G7 Interior and Security Ministers should meet in 2022 to drive forward their ‘Action Plan to Combat Child Sexual Exploitation and Abuse’. This work should be informed by the G7 working group that was announced in 2021.
2. DELIVER ON EXISTING G7 COMMITMENTS
New commitments of $1 billion to the End Violence Fund housed at the Global Partnership to End Violence Against Children to scale prevention, healing, and justice programmes in low and middle income countries.
Commit to legislate on child-rights driven end-to-end encryption and end its use in childhood sexual violence.
Publish the agreed G7 plan for coordinated engagement with industry ahead of the June G7 summit.
3. ENGAGE WITH SURVIVORS
The G7 should establish a G7 Survivors Council as an advisory board which should help inform G7 policies and make sure that survivors’ knowledge is included in policy and practice.
4. DEVELOP AND IMPLEMENT NATIONAL ACTION PLANS/STRATEGIES
These should be embedded in existing National Action Plans to End Violence Against Children, and build on the WePROTECT Model National Response, and should include:
- A whole of government approach that is fully funded, and focused on prevention, healing, and justice
- Training of all relevant state employees into how to interact with and support child and adult survivors of childhood sexual violence
- Adequate support services for all survivors and national campaigns to de-stigmatise the use of such services
- The abolition of Statutes of Limitation in cases of childhood sexual violence where that is not already the case
- Community-based child-friendly approaches for responding to child violence and witnesses of child violence
- Research into, and support programmes to overcome, the psychological motivation of perpetrators of childhood sexual violence.
The abhorrent global crisis of childhood sexual violence has been largely invisible, in part due to the devastating stigma and societally induced shame that many survivors experience, which prevents them from coming forward. It occurs in families, schools, places of worship, communities, sports programs, on line and in the context of dating relationships and child marriage. The COVID-19 pandemic has increased the risk of online sexual abuse and exploitation as well as reduced access to prevention, interventions and response services for those who experience abuse.

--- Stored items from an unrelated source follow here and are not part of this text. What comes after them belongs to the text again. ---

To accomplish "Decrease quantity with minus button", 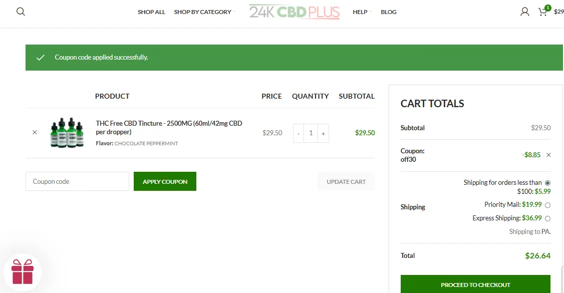I will coord(299,133).
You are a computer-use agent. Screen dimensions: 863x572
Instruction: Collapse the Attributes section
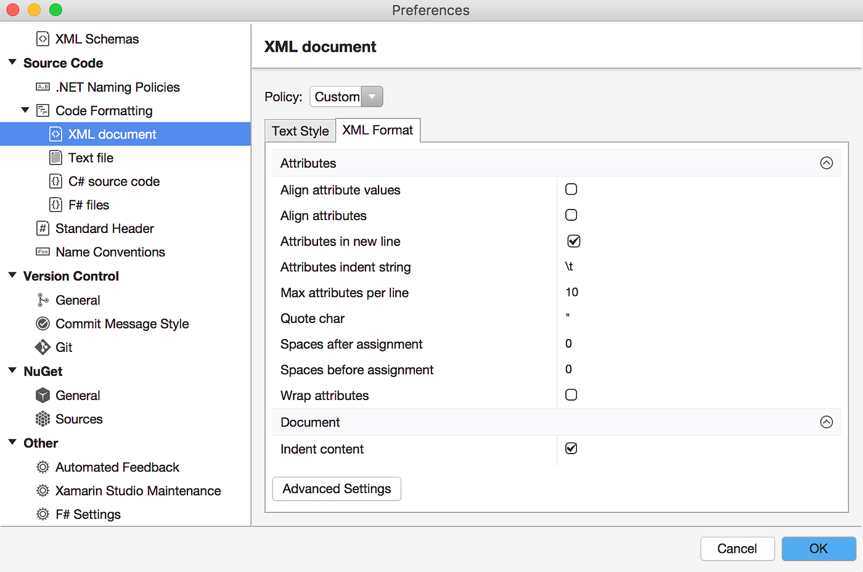pos(826,162)
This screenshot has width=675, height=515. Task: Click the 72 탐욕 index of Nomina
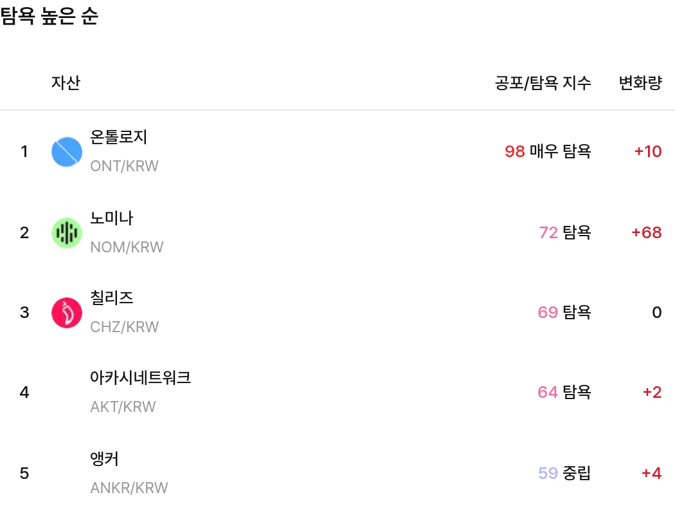564,232
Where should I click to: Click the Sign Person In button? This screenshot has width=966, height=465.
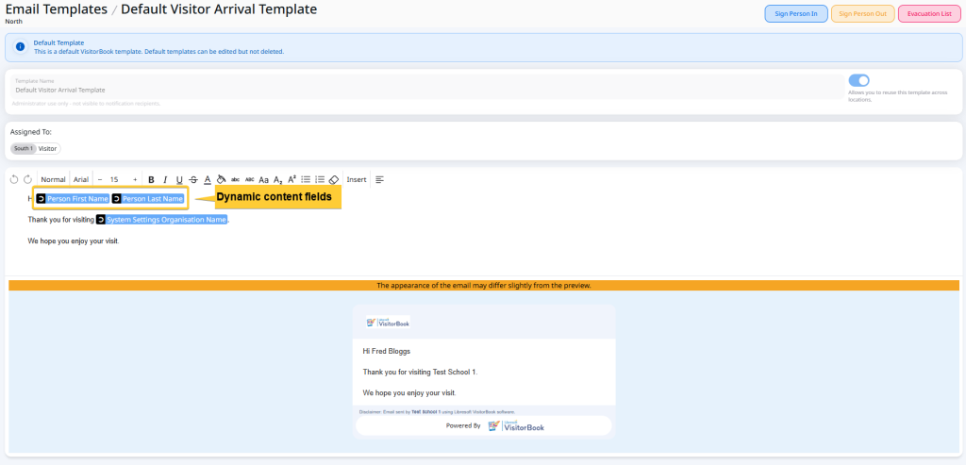pyautogui.click(x=795, y=14)
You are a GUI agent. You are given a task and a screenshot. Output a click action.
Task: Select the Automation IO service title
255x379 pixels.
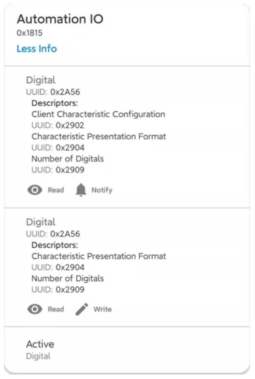click(60, 19)
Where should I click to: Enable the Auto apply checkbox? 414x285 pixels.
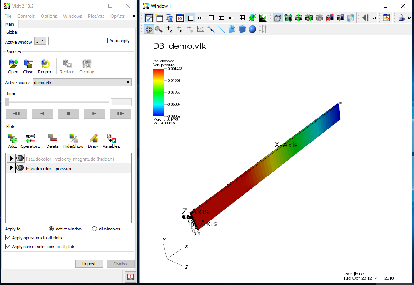click(x=105, y=41)
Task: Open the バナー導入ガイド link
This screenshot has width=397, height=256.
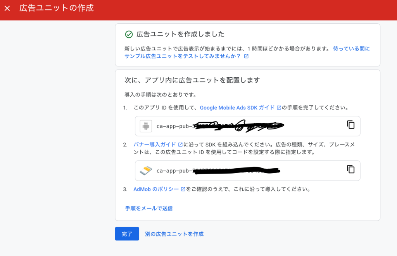Action: pos(155,145)
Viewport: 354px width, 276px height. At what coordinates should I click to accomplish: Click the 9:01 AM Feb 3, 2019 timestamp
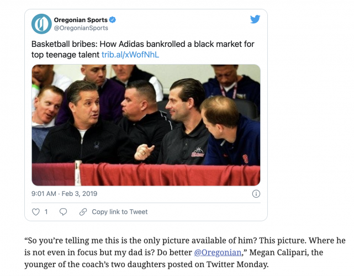65,194
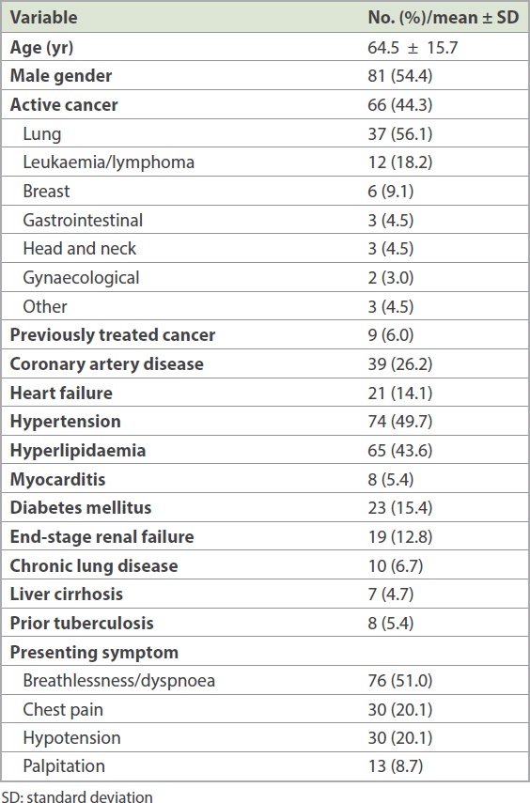530x803 pixels.
Task: Click the Hyperlipidaemia row label
Action: point(78,451)
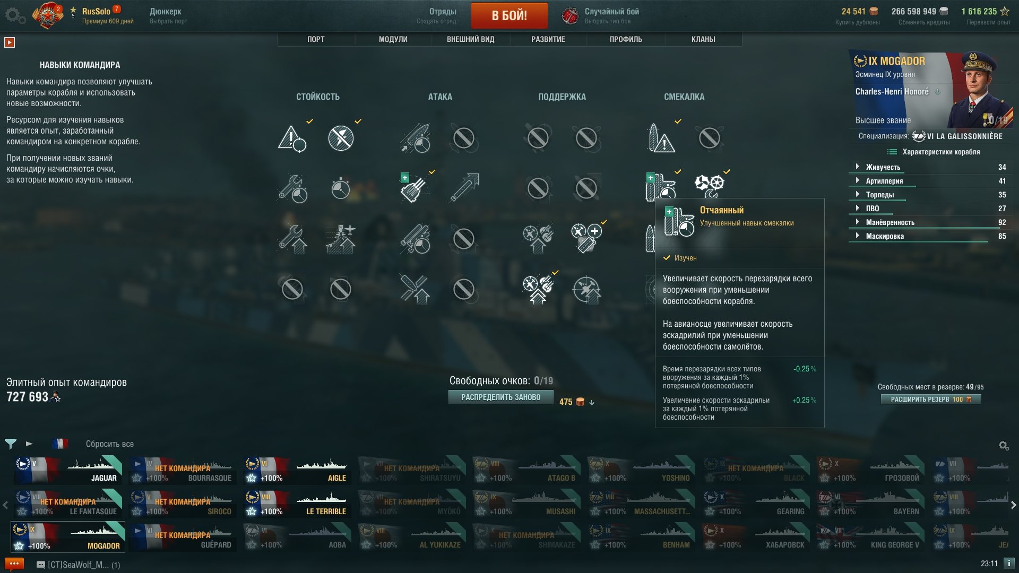The width and height of the screenshot is (1019, 573).
Task: Toggle French flag nation filter
Action: 60,444
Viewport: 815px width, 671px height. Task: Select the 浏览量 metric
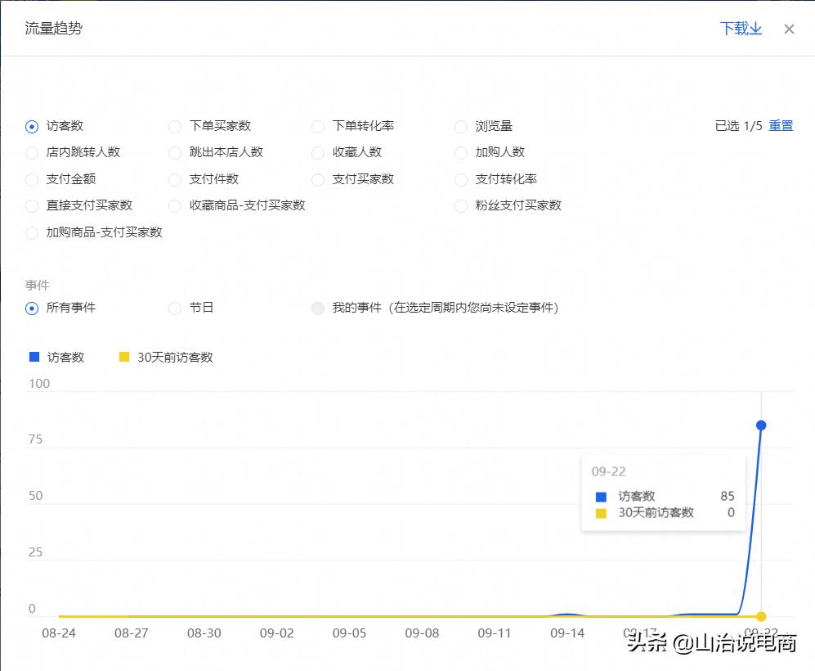coord(461,126)
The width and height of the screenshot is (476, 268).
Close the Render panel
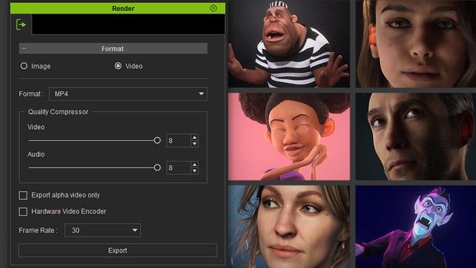click(213, 8)
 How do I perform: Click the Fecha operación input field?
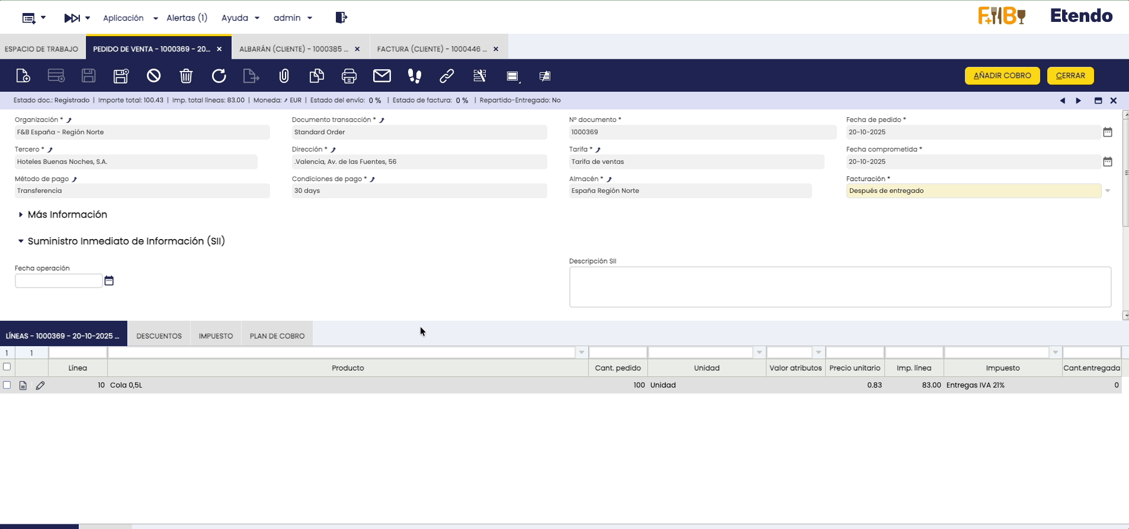59,281
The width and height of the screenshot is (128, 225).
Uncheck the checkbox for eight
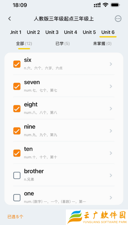[x=17, y=109]
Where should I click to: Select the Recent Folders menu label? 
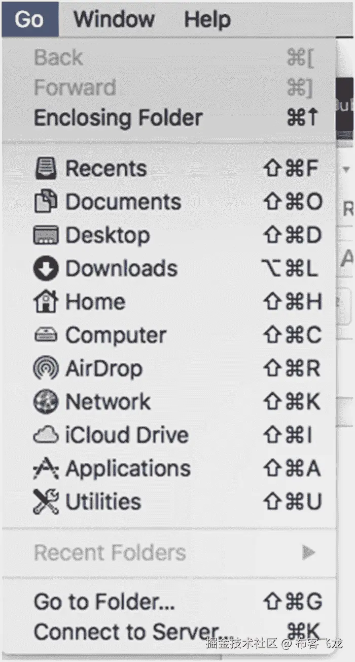110,552
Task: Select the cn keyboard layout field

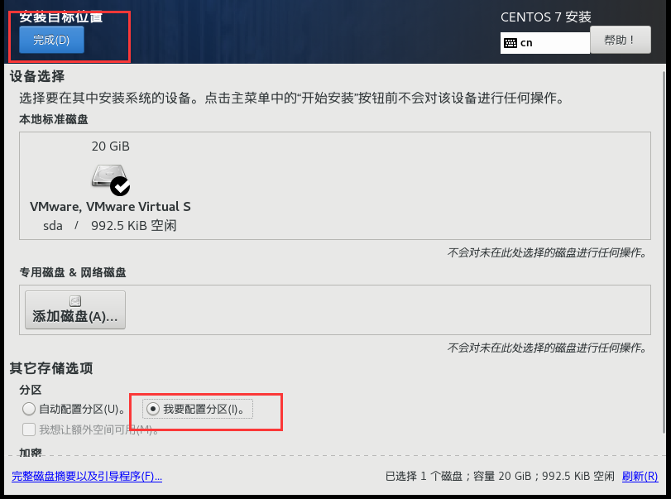Action: click(544, 43)
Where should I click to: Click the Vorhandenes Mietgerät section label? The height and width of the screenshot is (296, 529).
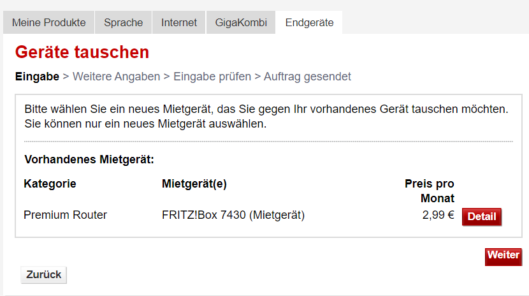pos(89,159)
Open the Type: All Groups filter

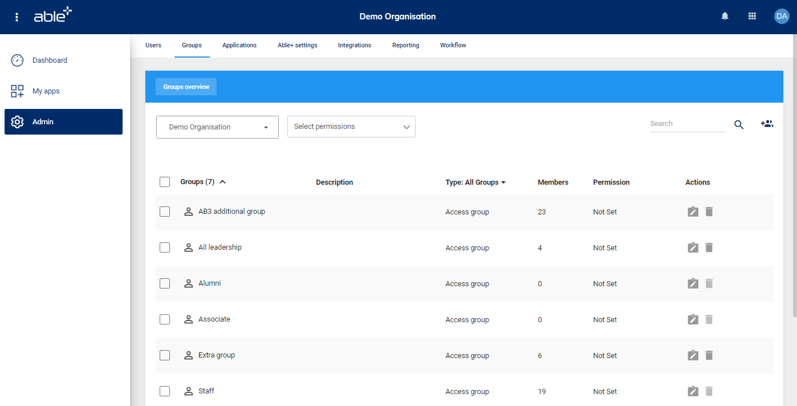(475, 182)
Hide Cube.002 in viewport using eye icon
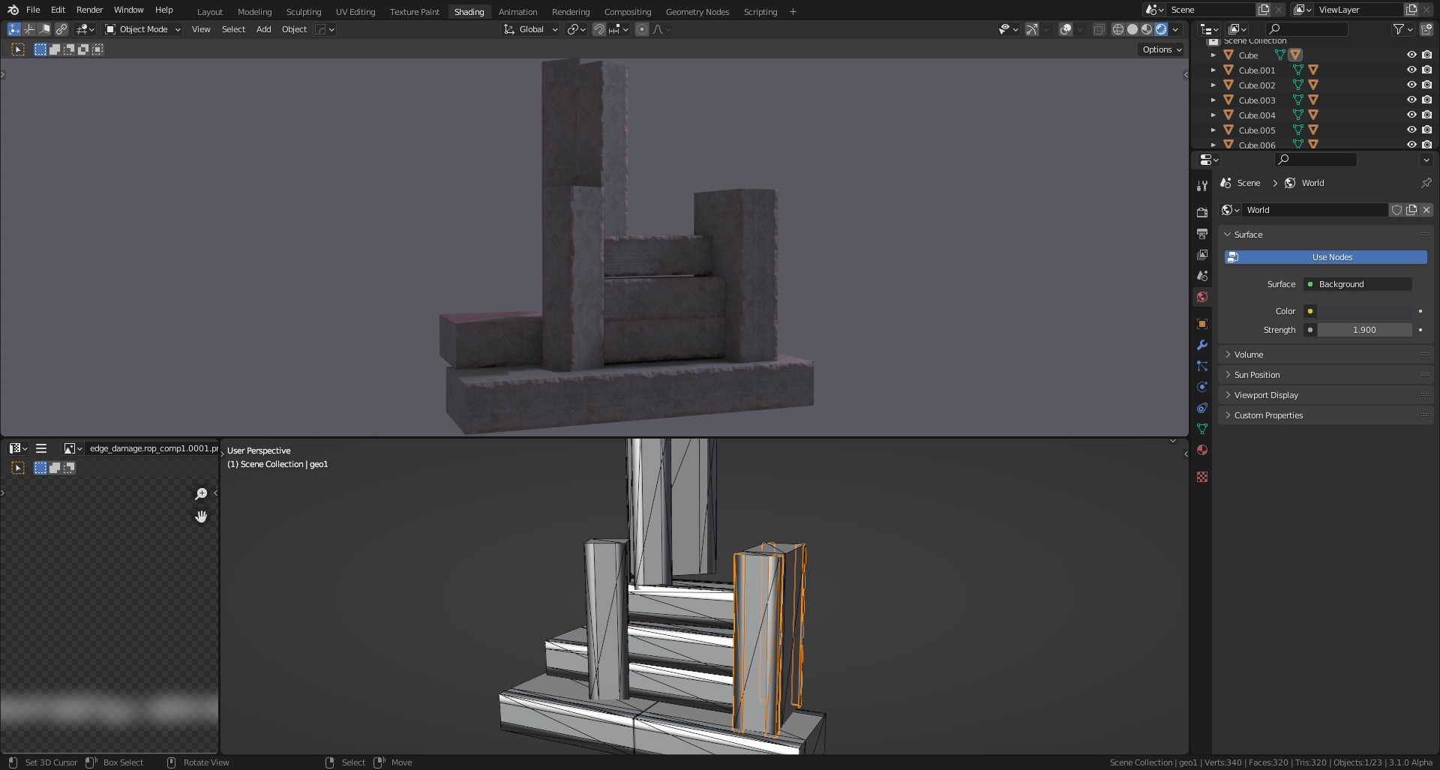This screenshot has height=770, width=1440. pos(1411,85)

It doesn’t have to be this way. As survivors and our allies, we demand prevention to protect this and every generation to come; healing for victims, survivors and their families; and justice for wrongdoers, the complicit, and the victimized. We call for bold and transformative action from G7 leaders to End Childhood Sexual Violence.
How the G7 can build on their existing commitments
This is a global crisis which requires a multilateral response as well as a national one. Online abuse crosses borders and is facilitated by technology companies with global reach (many of which are headquartered in G7 countries). Abuse also occurs in organizations with global reach (many of which are headquartered in G7 countries). Trafficking of children and sexual exploitation perpetrated by tourists also require global action. And as the G7 have previously acknowledged, a multinational effort is required to raise funds to support survivors.
The G7 Summit will take place from 26 to 28 June 2022 at the Schloss Elmau castle in the Bavarian Alps hosted by Chancellor Scholz and the Government of Germany. At the summit the G7 should build on and strengthen previous commitments including the G7 Interior and Security ministers 2021 Action plan to combat Child Sexual Exploitation and abuse (CSAE) and the G7 Heads of State 2018 Charleroix committment to ‘End sexual and gender-based violence. abuse. and harrassment in a digital context’. The G7 Heads of States should implement the specific SDG target 16.2 to end all forms of violence against children.
Germany can build on its own platform which gives the country credibility to lead. Over the past 12 years Germany has invested in four critical initiatives: the Independent Commissioner for CSAE, the Survivors Council as a political advisory body, the Independent Inquiry into CSAE, and the German Stakeholder Forum on CSAE. All of these were welcomed by the German Bundestag, and the new German government has committed to doing more.